Book review – The Dawn of Everything: A New History of Humanity

10-minute read

Every few years, it seems, there is a new bestselling Big History book. And not infrequently, they have rather grandiose titles. Who does not remember Guns, Germs and Steel: A Short History of Everybody for the Last 13,000 Years or Sapiens: A Brief History of Humankind? But equally often, these books rapidly show their age and are criticized for oversimplifying matters. And so I found myself with The Dawn of Everything: A New History of Humanity, a 692-page brick with an equally grandiose title. In what follows, I hope to convince you why I think this book will stand the test of time better.

The Dawn of Everything

The Dawn of Everything: A New History of Humanity, written by David Graeber and David Wengrow, published in Europe by Allen Lane in October 2021 (hardback, 692 pages)

I see two important reasons. First, rather than one author’s pet theory, The Dawn of Everything is the brainchild of two outspoken writers: anthropologist David Graeber (a figurehead in the Occupy Wall Street movement and author of e.g. Bullshit Jobs) and archaeologist David Wengrow (author of e.g. What Makes Civilization?). I expect a large part of their decade-long collaboration consisted of shooting holes in each other’s arguments. More importantly, rather than yet another history book telling you how humanity got here, they take their respective disciplines to task for dealing in myths. The authors want historians to ask different and better questions, and they critically examine the many assumptions that underlie popular narratives of human history. In this, they succeed spectacularly, and this thought-provoking book is armed to the teeth with fascinating ideas and interpretations that go against mainstream thinking. As usual, I can only touch on some of the larger themes here.

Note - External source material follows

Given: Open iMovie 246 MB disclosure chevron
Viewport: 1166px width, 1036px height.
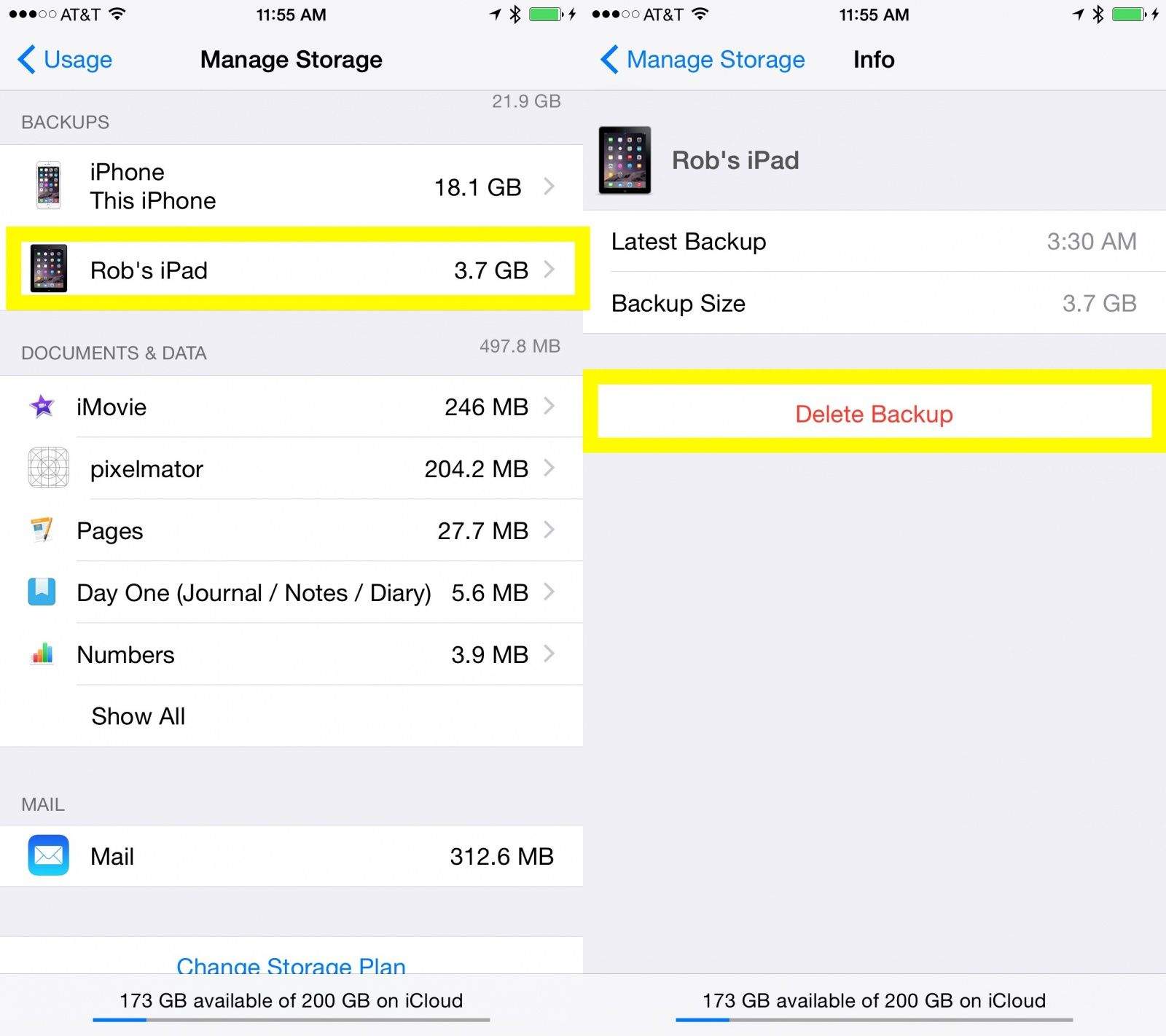Looking at the screenshot, I should 549,406.

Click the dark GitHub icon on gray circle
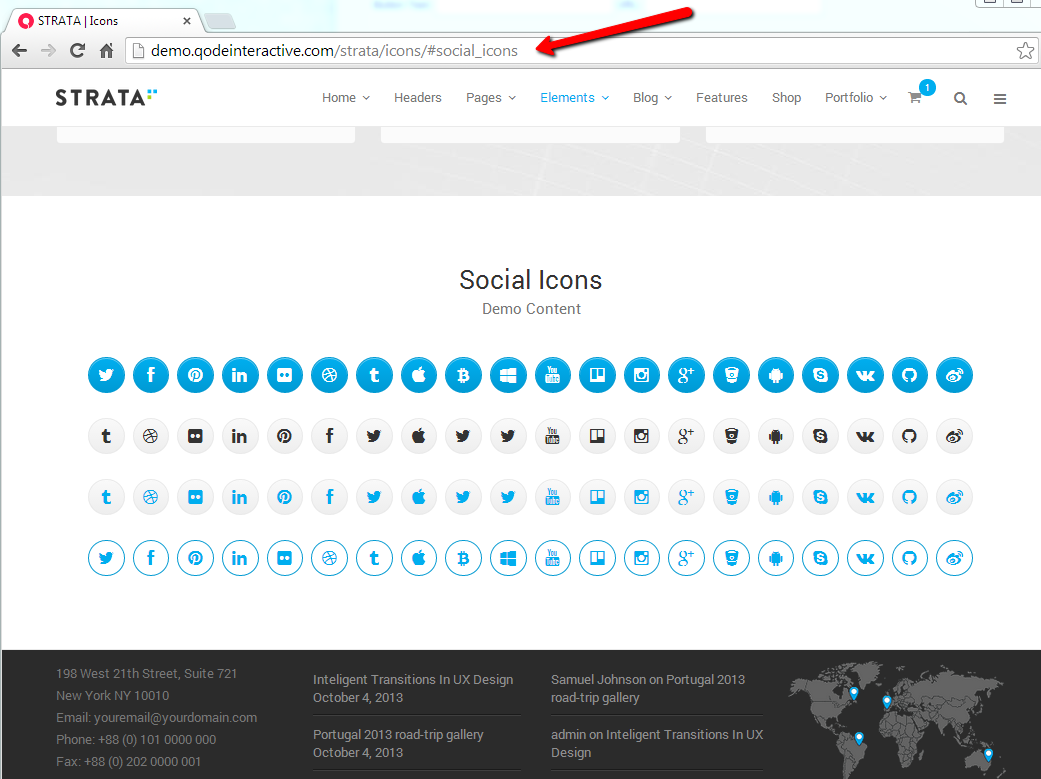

The authors start by tracing the origins of our ideas about human history to the indigenous critique of European civilization. Sorry, the what? Perhaps old hat to seasoned readers of history books, this was one of those intriguing angles on history that was new to a lay reader such as myself. See, Europe was historically a minor player on the world stage and many non-Europeans considered it “an obscure and uninviting backwater full of religious fanatics who […] were largely irrelevant to global trade and world politics” (p. 29). Colonisation exposed us to new ideas that shocked and confused us. Graeber & Wengrow focus on the French coming into contact with Native Americans in Canada, and in particular on Wendat Confederacy philosopher–statesman Kandiaronk as an example of European traders, missionaries, and intellectuals debating with, and being criticized by indigenous people. Historians have downplayed how much these encounters shaped Enlightenment ideas. More importantly, it led to an explicitly racist backlash that saw indigenous people as the lowest rung on the ladder of progress. Its legacy, shaped via several iterations, is the modern textbook narrative: hunter-gathering was replaced by pastoralism and then farming; the agricultural revolution resulted in larger populations producing material surpluses; these allowed for specialist occupations but also needed bureaucracies to share and administer them to everyone; and this top-down control led to today’s nation states. Ta-daa! Except, the authors point out, this simplistic tale of progress ignores and downplays that there was nothing linear or inevitable about where we have ended up.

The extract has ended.